Instructions to follow | Each line below from the one containing "Music (175, 1014)" through the one containing "Inicio (570, 179)" is to be given again exactly, and no line outside that span.

== Information given ==

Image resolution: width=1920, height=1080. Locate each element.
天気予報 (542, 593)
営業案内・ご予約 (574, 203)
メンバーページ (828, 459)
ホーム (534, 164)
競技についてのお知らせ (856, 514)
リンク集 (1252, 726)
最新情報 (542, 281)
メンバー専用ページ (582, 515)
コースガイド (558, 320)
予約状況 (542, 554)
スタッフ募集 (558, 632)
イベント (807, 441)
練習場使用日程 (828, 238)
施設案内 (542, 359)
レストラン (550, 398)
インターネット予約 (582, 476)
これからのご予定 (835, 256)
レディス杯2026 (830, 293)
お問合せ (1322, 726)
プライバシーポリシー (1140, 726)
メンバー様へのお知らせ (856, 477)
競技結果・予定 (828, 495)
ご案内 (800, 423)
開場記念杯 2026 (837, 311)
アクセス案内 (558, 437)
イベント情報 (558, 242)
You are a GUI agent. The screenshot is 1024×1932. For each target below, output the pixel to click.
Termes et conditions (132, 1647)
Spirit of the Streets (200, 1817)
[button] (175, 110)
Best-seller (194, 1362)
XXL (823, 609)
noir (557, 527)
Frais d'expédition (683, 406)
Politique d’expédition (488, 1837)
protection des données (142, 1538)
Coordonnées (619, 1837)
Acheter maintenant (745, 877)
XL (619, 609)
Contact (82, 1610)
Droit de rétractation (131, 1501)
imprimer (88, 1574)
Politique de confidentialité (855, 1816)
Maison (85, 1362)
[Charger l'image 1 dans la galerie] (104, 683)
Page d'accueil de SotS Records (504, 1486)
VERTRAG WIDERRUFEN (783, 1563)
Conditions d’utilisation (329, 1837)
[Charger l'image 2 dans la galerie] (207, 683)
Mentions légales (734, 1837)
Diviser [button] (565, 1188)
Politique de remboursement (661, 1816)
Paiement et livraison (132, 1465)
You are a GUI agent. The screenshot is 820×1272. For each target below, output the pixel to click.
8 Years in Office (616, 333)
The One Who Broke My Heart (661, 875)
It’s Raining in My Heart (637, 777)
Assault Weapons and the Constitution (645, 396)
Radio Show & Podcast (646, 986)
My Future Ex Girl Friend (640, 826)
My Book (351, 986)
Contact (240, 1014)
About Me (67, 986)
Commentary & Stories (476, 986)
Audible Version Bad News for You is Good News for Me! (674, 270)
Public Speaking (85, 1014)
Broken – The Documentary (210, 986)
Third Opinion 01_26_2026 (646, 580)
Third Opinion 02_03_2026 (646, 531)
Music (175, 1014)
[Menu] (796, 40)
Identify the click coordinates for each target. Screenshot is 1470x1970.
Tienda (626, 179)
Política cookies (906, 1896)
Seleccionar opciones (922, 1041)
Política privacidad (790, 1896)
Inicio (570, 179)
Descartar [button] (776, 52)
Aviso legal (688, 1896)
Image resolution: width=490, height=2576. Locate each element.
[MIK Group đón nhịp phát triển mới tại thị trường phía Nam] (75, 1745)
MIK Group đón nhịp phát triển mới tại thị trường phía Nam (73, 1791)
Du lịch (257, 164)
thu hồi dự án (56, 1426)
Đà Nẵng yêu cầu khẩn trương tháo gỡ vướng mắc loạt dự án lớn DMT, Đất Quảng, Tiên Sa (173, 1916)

===

Response |
Music (175, 1014)
[Menu] (796, 40)
Identify the click coordinates for each target. Screenshot is 1470x1970.
Tienda (626, 179)
Política cookies (906, 1896)
Seleccionar opciones (922, 1041)
Política privacidad (790, 1896)
Inicio (570, 179)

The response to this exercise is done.